Bloody hell, 2 a day, screw that. My heart rate was at 150 bpm 2 and a half hours after taking 1.5.

Also at 6 Weeks I got the feeling that my receptors were pretty screwed, hence the recommendation of 6 on and 4 off.

Great product though Vaughan. Seriously good.


----------



## Superhorse (May 29, 2011)

DiggyV said:


> Not entirely true mate!
> 
> I was actually taking 1.5 (1 1/2) caps per day, but was too much really, 1 per day split 1/2 in morning and 1/2 in the afternoon will be fine. or just all in the morning. nothing after about 3-4pm though or you will not sleep. Dex has a very long half life - 8hrs+ on my reckoning.
> 
> ...


Don't you mean beta receptors? Fairly tough to properly hit the alpha receptors, not much on the market that will do it yohimbine hcl aside (with insulin tightly controlled).

Ketotifen and catapress keep the receptors relatively fresh but Dexaprine doesn't look to have any huge beta2 receptor antagonists as far as I can see so not sure this is a real concern...

Naturally the body adapts to stimulants though in many other ways so fair point overall.


----------



## Dazzaa (Jan 13, 2012)

Well i got some forza T5's sat here with me... Gonna take a cycle in the summer! First time with fat burners (Coz i'm leaving it to late this year to cut naturally) should be fun seeing how well these little pills work


----------



## Guest (Jan 13, 2012)

I'm thinking of taking dexaprine after reading about it on here but haven't used fat burners before. So (stupid newbie question approaching!) Is dexaprine as safe and effective for women? And will it be ok to take half or should I be trying to take even less, if that's even possible?


----------



## Prophecy (Nov 26, 2011)

Another question... Is it possible to take Dexaprine whilst bulking? I would be doing cardio in the mornings, but the rest of the day I would continue with my strength routine with an intake of 3000 cals throughout the day. Trying to ween off carbs and up the protein at the mo.


----------



## Dazza (Aug 7, 2010)

Great thread, don't like shreadabull stuff made me feel like i was having a heart attack.

It was the raspberry ketones they stuff it full of, my guts didn't like it one bit.

I've just received the ultimate fat loss stack, about to neck one of those.

And i have two tubs of dexaprine, and a free tt33

Lets nail this fat loss once and for all, 15 weeks is too much.


----------



## Guest (Jan 14, 2012)

Dazzza said:


> Great thread, don't like shreadabull stuff made me feel like i was having a heart attack.
> 
> It was the raspberry ketones they stuff it full of, my guts didn't like it one bit.
> 
> ...


Good luck Dazzza!!

Your AVI always make me laugh


----------



## ausbuilt (Nov 22, 2010)

BBWarehouse said:


> Proven to be dangerous for the heart at the dosages everyone commonly uses.


Really? just becuase you're a supplement company and sponsor, don't go sprouting the dangers of something that is based on BULL$hit...

In fact quite the opposite of what you say.

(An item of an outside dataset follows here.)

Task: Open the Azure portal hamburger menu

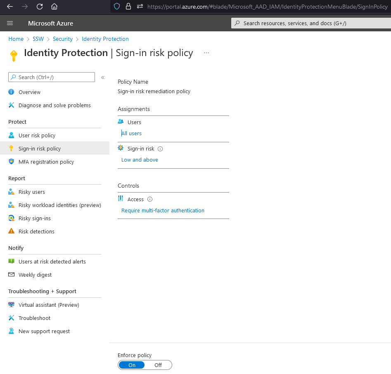Action: (x=10, y=24)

Clen is used medically these days at 720mcg/day!!!!! to HELP prevent cardiac atrophy when heart assist devices are used. This was started in the UK and called the "Harefield protocol" and is now widely accepted"

http://www.intechopen.com/source/pdfs/18886/InTech-Myocardial_recovery_following_left_ventricular_assist_device_therapy.pdf

that one explains the harefield protocol

this ones shows the result on LBM:

http://www.ncbi.nlm.nih.gov/pubmed/16962470


----------



## ausbuilt (Nov 22, 2010)

Superhorse said:


> Don't you mean beta receptors? Fairly tough to properly hit the alpha receptors, not much on the market that will do it yohimbine hcl aside (with insulin tightly controlled).
> 
> Ketotifen and catapress keep the receptors relatively fresh but Dexaprine doesn't look to have any huge beta2 receptor antagonists as far as I can see so not sure this is a real concern...
> 
> Naturally the body adapts to stimulants though in many other ways so fair point overall.


theres no evidence that b2 receptors downregulate. In fact see my previous post on the "harefield protocol" where they used clen at 720mcg/day (they built up to it by increasing dose daily) and did so for 3-6months.... and have verifiable medical outcomes from that...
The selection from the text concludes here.